ASME 2011 Summer Bioengineering Conference, Parts A and B ◽

10.1115/sbc2011-53913 ◽

2011 ◽

Author(s):

Nazli Caner ◽

Jeffrey W. Ruberti

Keyword(s):

Articular Cartilage ◽

Degradation Kinetics ◽

Type Ii Collagen ◽

Healthy Tissue ◽

Cartilage Explants ◽

Cartilage Tissue ◽

Mechanical Stimuli ◽

Type Ii ◽

Collagen Network ◽

Mechanical Tension

Articular cartilage is a specialized avascular connective tissue found at the contact regions of diarthrodial joints. Cartilage has few cells (< 5% of the volume), though these cells can maintain the balance of turnover in healthy tissue, when the tissue is damaged, they are not able to repair the defects [1–3]. Extra cellular matrix (ECM) in cartilage comprises water, collagen (principally type II), proteoglycans and noncollagenous proteins. The type II collagen network, which is the dominant structural protein in cartilage ECM, constrains the expansion of the resident PGs and is generally held in mechanical tension. In osteoarthritis (OA), the balance of cartilage tissue production/degradation is thought to be affected by abnormal mechanical stimuli leading to net matrix resorption through production of excess degradative enzymes (e.g. matrix metalloproteinases (MMP) and aggrecanases) [4–8]. In OA tissue the amount of MMP-13 is thought to be increased relative to healthy tissue.

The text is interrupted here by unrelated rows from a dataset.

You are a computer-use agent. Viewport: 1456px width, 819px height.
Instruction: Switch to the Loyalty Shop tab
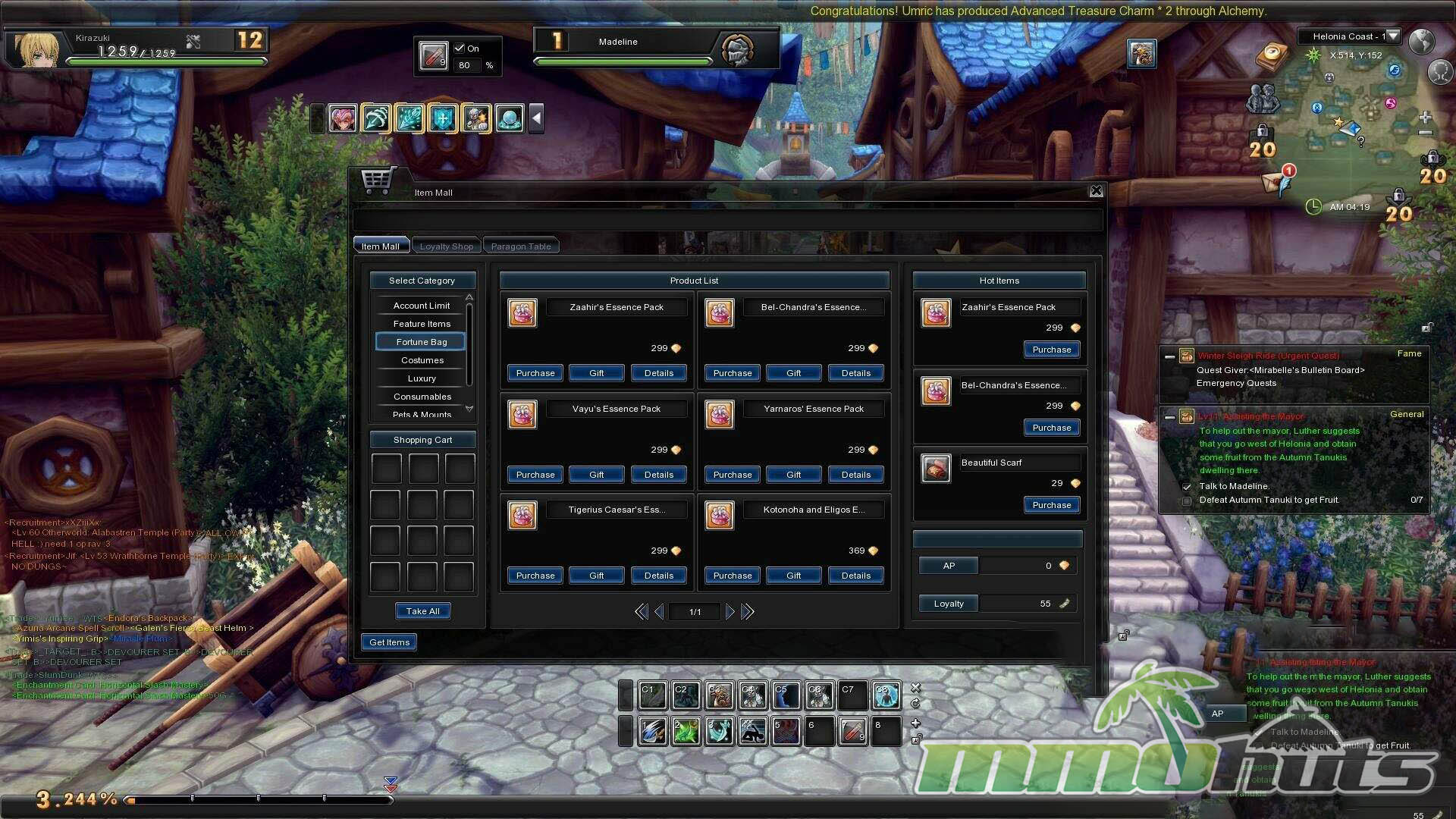coord(446,246)
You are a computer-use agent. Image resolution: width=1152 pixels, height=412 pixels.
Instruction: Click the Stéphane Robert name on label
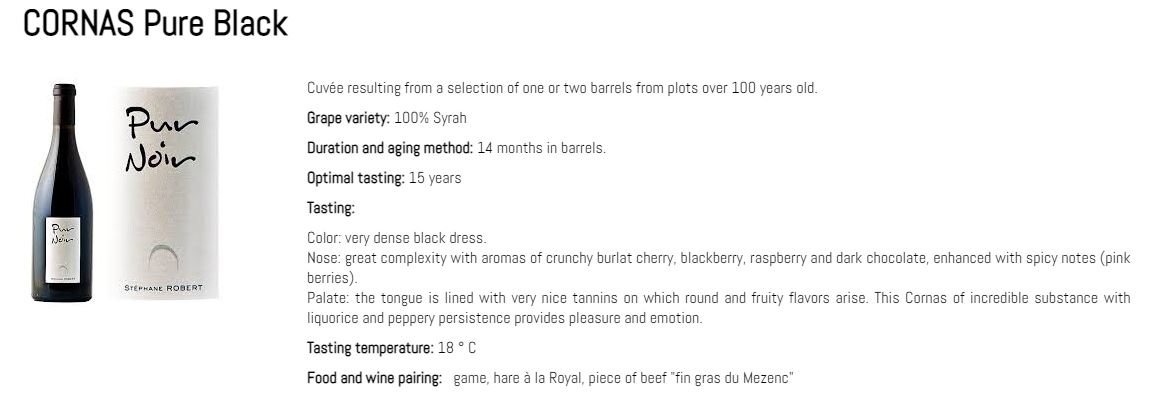pos(163,288)
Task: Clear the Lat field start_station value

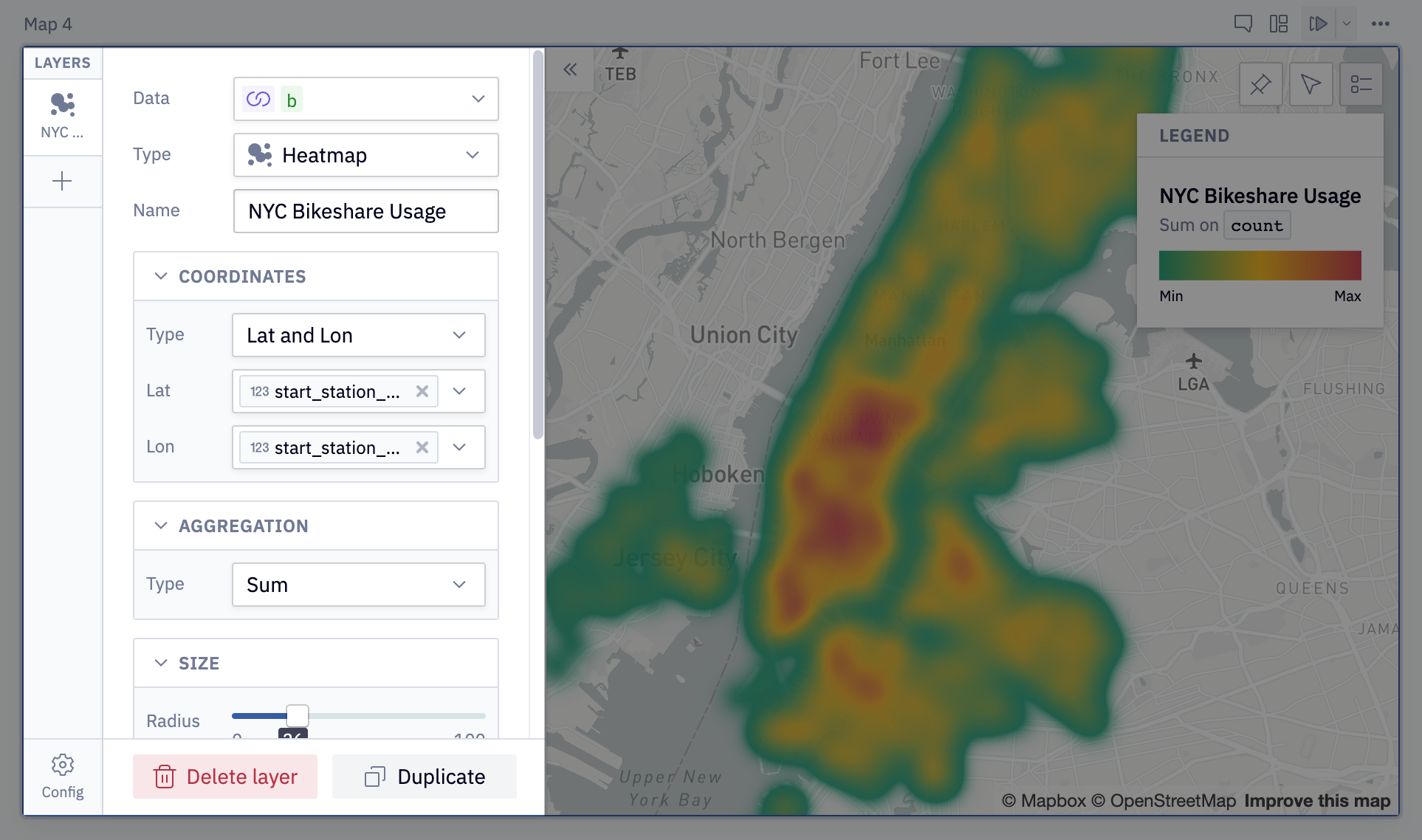Action: [422, 391]

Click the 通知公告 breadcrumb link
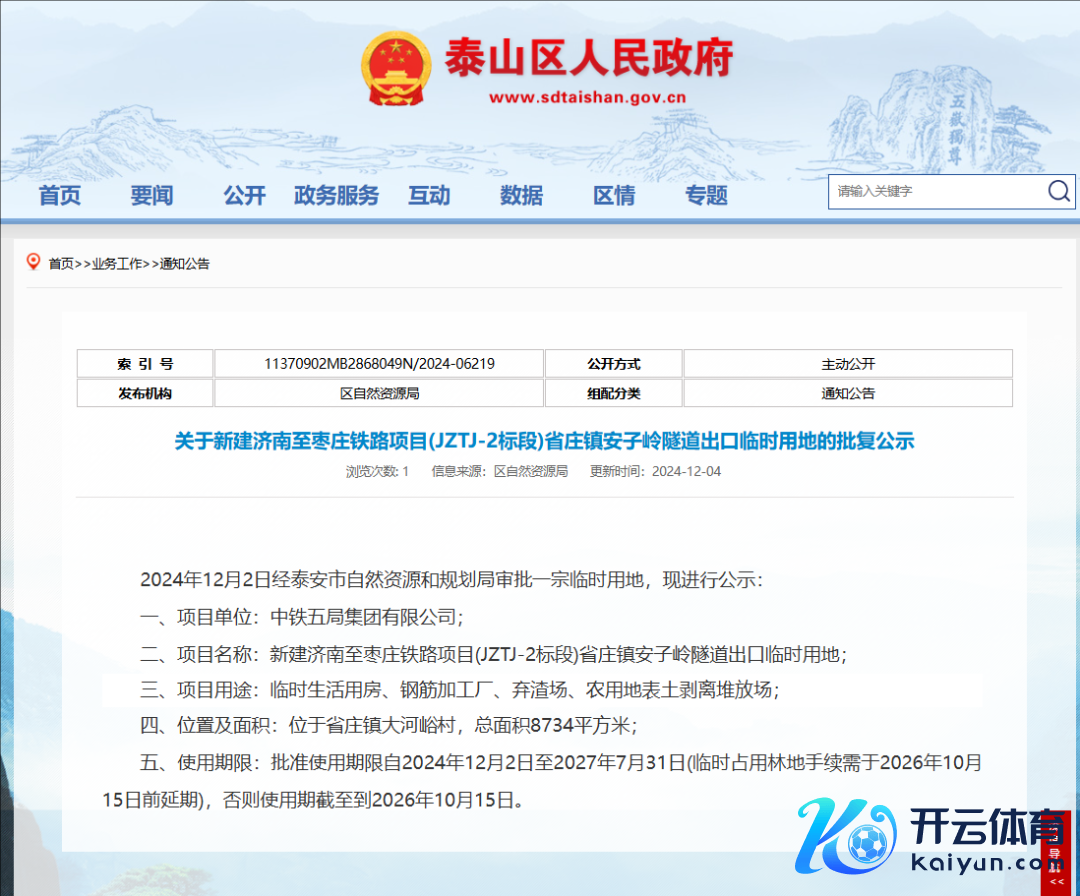pyautogui.click(x=185, y=264)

OA typically occurs in older adults where, as cartilage ages, there is a marked decrease in the fixed charge density (FCD), the hydration and, consequently, mechanical tension on the collagen type II network [9–11]. We have hypothesized that loss of tension on the collagen network accelerates degradation by MMP. Detection of the effect of MMP on loaded, native cartilage could lead to insight about cartilage degradation kinetics in OA. However, it is quite difficult to controllably deliver MMP to cartilage, to activate the MMP during detensioning of the collagen network and to detect the effect on the cartilage mechanics (because cost limits the amount of MMP used). We have developed a transpirational enzyme loading method which is capable of precisely dosing bovine cartilage explants with a small, known quantity of MMP-13. Following enzyme insertion, we are able to detect the activity of the MMP on osmotically compressed cartilage (i.e. cartilage with a detensioned collagen network) via a simple hydration measurement.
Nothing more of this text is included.